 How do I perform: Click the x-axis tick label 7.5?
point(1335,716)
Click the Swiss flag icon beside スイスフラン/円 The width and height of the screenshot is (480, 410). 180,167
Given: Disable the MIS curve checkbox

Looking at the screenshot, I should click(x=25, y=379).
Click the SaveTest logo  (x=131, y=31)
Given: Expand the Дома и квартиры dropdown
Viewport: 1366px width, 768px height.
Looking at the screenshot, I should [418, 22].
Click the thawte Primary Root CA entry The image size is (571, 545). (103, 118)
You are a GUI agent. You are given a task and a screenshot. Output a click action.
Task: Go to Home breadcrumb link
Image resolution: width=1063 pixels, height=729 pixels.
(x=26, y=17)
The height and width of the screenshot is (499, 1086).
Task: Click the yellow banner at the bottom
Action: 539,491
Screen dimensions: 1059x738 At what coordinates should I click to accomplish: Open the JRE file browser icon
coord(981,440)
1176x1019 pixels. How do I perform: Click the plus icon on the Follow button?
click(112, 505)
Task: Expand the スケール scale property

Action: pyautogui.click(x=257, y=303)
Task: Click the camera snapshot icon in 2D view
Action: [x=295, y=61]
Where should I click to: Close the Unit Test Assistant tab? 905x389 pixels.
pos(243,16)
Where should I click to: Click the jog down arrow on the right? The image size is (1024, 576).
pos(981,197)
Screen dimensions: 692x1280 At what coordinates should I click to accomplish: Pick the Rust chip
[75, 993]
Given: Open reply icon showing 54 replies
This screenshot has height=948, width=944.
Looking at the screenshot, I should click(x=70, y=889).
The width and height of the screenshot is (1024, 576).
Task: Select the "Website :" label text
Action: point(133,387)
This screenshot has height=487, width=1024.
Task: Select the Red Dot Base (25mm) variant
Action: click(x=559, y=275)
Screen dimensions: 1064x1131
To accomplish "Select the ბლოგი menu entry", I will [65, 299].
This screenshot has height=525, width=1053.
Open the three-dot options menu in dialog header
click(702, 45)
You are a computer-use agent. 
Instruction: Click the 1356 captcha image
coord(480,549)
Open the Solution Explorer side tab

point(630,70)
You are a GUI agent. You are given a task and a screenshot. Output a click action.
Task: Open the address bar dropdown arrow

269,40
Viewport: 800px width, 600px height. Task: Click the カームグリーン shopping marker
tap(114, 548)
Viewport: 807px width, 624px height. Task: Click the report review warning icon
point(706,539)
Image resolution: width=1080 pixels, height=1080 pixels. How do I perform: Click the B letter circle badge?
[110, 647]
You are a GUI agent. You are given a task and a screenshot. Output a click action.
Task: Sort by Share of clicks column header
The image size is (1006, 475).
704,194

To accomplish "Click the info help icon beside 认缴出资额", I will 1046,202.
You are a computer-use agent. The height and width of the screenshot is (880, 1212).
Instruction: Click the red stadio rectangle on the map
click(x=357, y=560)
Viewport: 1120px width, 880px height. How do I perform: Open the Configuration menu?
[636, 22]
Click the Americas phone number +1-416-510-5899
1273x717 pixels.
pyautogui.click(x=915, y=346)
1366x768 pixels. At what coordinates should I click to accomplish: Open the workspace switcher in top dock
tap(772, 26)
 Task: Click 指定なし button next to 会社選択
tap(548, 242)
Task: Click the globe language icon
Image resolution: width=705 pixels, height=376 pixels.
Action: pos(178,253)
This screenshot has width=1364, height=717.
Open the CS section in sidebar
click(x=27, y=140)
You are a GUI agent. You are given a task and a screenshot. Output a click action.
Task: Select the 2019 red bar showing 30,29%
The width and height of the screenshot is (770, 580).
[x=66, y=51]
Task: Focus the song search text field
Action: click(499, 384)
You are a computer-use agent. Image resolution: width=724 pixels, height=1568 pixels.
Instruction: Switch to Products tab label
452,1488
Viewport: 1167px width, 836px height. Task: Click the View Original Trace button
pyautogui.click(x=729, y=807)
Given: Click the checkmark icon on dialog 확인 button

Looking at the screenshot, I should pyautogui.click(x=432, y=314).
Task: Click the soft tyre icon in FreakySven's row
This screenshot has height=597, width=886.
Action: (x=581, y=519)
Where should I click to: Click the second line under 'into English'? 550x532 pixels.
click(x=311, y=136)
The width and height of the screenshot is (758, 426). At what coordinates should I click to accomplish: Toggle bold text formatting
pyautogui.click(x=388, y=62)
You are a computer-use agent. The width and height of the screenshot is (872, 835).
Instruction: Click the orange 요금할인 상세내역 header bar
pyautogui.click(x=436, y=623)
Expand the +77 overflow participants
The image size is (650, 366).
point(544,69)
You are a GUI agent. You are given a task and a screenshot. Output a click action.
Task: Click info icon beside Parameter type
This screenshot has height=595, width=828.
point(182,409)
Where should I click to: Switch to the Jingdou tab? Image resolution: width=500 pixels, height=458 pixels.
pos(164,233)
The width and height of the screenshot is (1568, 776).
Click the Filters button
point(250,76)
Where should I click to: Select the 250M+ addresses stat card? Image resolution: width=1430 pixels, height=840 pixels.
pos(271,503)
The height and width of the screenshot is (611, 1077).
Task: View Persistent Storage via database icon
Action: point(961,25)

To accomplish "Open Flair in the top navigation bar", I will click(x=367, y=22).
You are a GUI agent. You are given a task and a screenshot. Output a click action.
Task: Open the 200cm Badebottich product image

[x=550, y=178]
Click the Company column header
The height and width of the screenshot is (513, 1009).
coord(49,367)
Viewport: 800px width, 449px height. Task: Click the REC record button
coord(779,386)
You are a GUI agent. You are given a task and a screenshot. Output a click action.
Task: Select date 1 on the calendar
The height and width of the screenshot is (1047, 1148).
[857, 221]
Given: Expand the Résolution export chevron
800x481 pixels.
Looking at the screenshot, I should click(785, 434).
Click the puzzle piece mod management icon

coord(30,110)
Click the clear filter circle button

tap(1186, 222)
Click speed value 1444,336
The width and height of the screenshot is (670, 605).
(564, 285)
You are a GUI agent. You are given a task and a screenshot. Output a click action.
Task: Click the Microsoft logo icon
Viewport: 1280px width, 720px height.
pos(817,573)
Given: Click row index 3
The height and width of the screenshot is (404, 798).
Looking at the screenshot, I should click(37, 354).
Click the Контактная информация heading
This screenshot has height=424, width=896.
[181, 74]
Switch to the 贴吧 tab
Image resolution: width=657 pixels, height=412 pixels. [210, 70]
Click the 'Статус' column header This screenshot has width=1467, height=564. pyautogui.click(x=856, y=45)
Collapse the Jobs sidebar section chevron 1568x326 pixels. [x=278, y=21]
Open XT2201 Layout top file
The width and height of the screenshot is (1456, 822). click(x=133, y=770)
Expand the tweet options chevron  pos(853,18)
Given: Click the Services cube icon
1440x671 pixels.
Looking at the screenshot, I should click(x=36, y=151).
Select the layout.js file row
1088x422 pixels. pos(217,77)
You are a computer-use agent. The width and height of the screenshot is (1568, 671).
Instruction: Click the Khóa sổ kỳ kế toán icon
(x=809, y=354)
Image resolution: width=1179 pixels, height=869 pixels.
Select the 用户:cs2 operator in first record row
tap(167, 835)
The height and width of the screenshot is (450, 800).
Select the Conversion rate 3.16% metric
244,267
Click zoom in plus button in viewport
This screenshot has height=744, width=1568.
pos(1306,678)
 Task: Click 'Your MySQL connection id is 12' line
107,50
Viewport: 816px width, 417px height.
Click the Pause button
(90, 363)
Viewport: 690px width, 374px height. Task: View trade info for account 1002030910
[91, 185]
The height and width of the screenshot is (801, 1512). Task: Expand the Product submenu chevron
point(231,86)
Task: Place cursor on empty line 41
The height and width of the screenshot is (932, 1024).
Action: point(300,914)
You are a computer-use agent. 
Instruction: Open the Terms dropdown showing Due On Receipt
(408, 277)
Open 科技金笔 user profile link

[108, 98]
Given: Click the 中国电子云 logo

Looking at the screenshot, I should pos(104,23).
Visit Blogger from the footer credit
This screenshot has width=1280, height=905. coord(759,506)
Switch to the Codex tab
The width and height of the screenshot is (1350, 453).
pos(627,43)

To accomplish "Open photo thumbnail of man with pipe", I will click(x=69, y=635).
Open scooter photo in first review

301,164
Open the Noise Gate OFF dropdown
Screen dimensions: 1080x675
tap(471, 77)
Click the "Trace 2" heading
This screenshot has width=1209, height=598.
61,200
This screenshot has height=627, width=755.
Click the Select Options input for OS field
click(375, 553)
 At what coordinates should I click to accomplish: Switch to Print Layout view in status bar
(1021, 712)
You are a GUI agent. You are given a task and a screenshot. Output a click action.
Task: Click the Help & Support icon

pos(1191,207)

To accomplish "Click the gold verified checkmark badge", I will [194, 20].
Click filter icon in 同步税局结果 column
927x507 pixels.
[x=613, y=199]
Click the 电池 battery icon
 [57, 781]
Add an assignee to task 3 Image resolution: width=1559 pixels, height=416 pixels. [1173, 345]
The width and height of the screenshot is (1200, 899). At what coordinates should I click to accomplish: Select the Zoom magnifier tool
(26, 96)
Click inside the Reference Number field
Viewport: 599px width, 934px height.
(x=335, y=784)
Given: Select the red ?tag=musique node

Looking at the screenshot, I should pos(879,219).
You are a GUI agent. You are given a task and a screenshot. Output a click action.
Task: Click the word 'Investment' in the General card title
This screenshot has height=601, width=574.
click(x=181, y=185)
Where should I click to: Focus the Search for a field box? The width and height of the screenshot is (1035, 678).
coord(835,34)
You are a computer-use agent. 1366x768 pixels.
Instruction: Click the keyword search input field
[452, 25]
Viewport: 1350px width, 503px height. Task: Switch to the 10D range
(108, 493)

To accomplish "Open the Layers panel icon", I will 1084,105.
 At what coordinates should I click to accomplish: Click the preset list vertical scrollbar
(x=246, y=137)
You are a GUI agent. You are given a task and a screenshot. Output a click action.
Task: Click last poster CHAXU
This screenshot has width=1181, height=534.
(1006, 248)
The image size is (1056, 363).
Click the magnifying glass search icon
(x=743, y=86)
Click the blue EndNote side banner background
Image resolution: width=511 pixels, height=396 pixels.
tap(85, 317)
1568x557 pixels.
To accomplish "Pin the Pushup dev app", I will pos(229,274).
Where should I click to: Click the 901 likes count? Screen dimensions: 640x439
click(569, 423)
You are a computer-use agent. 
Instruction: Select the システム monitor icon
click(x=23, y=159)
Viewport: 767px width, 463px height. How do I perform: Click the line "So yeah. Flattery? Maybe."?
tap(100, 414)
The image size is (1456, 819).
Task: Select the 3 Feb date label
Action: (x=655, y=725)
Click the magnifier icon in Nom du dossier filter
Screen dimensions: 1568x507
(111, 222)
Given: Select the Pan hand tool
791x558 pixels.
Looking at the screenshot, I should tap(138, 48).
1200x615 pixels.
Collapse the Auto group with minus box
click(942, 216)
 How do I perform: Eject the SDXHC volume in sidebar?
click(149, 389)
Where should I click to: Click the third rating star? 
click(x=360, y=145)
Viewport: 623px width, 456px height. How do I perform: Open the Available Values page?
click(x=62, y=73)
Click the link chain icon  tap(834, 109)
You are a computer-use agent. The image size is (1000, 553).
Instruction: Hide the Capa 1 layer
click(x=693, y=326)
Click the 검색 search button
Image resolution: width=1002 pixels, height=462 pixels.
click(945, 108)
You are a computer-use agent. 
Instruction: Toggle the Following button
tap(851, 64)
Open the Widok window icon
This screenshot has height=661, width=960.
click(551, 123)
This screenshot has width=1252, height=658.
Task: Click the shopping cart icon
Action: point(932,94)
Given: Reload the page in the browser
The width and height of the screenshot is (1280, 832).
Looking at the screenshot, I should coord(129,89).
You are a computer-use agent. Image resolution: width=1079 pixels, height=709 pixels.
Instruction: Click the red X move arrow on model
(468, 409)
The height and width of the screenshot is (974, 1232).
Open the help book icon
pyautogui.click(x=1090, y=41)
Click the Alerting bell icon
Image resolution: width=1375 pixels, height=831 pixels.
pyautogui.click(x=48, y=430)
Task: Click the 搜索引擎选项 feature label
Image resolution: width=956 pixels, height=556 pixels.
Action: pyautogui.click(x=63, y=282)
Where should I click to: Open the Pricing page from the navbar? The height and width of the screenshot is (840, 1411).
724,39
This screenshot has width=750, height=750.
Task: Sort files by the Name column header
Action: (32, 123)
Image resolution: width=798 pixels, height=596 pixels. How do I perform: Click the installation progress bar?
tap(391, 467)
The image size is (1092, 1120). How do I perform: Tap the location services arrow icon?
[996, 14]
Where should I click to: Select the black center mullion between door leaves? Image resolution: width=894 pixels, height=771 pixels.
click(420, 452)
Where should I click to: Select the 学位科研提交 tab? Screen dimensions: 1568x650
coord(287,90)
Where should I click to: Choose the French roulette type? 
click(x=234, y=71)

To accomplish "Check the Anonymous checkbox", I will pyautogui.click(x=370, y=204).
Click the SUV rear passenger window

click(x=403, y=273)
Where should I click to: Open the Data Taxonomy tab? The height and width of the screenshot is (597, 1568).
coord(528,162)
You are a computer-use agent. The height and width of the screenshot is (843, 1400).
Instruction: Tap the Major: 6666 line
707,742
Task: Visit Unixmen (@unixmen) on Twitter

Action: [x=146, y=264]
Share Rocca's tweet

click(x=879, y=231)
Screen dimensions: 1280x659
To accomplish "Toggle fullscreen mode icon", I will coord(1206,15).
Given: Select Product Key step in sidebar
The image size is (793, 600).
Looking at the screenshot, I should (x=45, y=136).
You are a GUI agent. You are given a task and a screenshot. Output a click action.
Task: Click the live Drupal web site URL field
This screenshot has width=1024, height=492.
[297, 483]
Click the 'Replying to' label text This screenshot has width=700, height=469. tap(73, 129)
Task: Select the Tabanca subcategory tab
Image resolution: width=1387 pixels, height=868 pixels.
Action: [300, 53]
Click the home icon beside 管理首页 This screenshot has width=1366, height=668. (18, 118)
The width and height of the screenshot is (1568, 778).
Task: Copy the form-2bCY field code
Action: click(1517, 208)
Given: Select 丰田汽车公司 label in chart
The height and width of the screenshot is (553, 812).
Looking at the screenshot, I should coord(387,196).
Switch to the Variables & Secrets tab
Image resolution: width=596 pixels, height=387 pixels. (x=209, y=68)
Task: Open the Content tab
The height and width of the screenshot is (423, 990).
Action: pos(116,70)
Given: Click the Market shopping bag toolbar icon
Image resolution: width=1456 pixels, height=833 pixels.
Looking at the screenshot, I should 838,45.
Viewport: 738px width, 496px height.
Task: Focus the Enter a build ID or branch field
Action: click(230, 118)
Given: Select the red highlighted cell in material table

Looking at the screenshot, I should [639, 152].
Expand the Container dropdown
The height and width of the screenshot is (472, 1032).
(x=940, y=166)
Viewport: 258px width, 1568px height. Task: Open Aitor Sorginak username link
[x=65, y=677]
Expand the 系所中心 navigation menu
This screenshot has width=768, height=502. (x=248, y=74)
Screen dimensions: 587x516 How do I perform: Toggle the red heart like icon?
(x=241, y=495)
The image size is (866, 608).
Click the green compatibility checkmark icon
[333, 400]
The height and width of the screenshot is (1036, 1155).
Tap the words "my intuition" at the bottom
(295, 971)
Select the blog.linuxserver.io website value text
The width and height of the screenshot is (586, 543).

━━━

**Assignment**
Please copy each line from the material above in which the string "heading" appears.

**Answer area**
Click the Контактная информация heading
Click the "Trace 2" heading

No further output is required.